Moderne Bildungsplanung für das Kindesalter erfordert eine ganzheitliche Perspektive, die pädagogische, psychologische, entwicklungsmedizinische, biologische und politische Aspekte integrieren muss.
Im Zentrum aller Planungen muss hierbei das Kindeswohl und eine langfristig umfassend gesunde Entwicklung (WHO-Definition) stehen. Eine in diesem Sinne nachhaltige Bildungsplanung wird auch volkswirtschaftlich effektiver sein als eine renditeorientierte Bildungspolitik, die auf eine kurzfristige Steigerung kognitiver Leistungsfähigkeit ausgelegt ist.
Frühkindliche Bildung für unter Dreijährige ist ein relativ junges Forschungs- und Politikfeld. Besonderes Interesse gilt dabei der Gruppentagesbetreuung. Neue Studien in diesem Segment führen zu drei wesentlichen Erkenntnissen:
- Nur bei hoher Struktur- und Prozessqualität sind leichte Verbesserungen späterer Lernleistungen zu erwarten. Die Betreuungsdauer hat hierauf keinen signifikanten Einfluss.
- Die kumulative Betreuungsdauer ist, unabhängig von Betreuungsqualität, linear mit einer leichten Zunahme expansiven Problemverhaltens verbunden.
- Ein Großteil gruppenbetreuter Kinder zeigt eine erhebliche chronische Stressreaktion (aktivierte HPA-Achse).
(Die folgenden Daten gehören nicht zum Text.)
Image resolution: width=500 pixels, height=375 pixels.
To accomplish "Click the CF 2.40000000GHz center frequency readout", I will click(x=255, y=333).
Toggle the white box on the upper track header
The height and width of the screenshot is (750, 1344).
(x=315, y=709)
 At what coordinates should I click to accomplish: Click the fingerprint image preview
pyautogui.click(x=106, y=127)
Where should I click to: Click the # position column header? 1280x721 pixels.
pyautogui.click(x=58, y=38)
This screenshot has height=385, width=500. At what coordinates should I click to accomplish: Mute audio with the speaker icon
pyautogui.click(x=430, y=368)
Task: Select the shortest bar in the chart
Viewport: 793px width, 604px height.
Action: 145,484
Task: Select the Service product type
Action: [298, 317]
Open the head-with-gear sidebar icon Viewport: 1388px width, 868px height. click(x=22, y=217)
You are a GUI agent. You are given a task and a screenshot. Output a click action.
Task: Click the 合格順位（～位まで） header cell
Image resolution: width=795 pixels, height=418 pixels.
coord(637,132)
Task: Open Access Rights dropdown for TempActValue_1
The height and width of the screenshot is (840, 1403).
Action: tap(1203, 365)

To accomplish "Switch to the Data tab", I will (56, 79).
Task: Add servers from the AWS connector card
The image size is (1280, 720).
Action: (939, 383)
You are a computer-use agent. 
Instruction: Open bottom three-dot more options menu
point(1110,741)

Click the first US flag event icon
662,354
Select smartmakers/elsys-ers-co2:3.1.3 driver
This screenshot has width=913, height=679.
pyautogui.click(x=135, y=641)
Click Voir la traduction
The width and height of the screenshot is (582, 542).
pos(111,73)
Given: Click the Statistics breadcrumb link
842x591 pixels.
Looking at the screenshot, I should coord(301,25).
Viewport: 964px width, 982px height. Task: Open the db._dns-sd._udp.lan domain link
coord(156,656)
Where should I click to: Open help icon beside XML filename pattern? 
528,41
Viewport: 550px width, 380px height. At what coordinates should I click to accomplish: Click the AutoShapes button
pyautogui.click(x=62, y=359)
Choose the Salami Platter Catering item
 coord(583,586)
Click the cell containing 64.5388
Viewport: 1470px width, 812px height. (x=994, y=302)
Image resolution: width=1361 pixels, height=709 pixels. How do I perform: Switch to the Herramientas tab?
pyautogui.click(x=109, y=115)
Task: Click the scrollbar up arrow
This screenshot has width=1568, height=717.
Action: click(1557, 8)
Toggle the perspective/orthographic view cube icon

Je jünger die Kinder sind, desto weniger kann dies durch hohe Betreuungsqualität verhindert werden.
Chronische Aktivierung der HPA-Achse signalisiert eine anhaltende Überforderungssituation und ist mit kurz- und langfristig negativen Folgen für somatische und psychische Gesundheit verbunden.
Aus der Zusammenschau der großen entwicklungspsychologischen Studien, pädiatrischer Studien und der neuesten Studien zu Psychobiologie/ Neuroendokrinologie und Epigenetik wurden daher nach dem Bielefelder Pädiatriekongress 2011 folgende evidenzbasierte Empfehlungen abgeleitet:
Bielefelder Empfehlungen
Gruppentagesbetreuung für unter Dreijährige muss hohe Qualitätsanforderungen erfüllen. Für Standards wird auf das Positionspapier der Deutschen Gesellschaft für Sozialpädiatrie und Jugendmedizin verwiesen (www.dgspj.de).
Folgende Alters- und Mengenbegrenzungen werden empfohlen:
- Keine Gruppentagesbetreuung bei unter Zweijährigen.
- Zwischen dem zweiten und dritten Geburtstag maximal halbtägige Gruppentagesbetreuung (bis 20 Std./Woche).
- Ab drei Jahren bis zu ganztägige Gruppentagesbetreuung möglich, je nach individueller Disposition.
Elterliche Betreuung sollte insbesondere in den ersten drei Lebensjahren gezielt unterstützt und gefördert werden.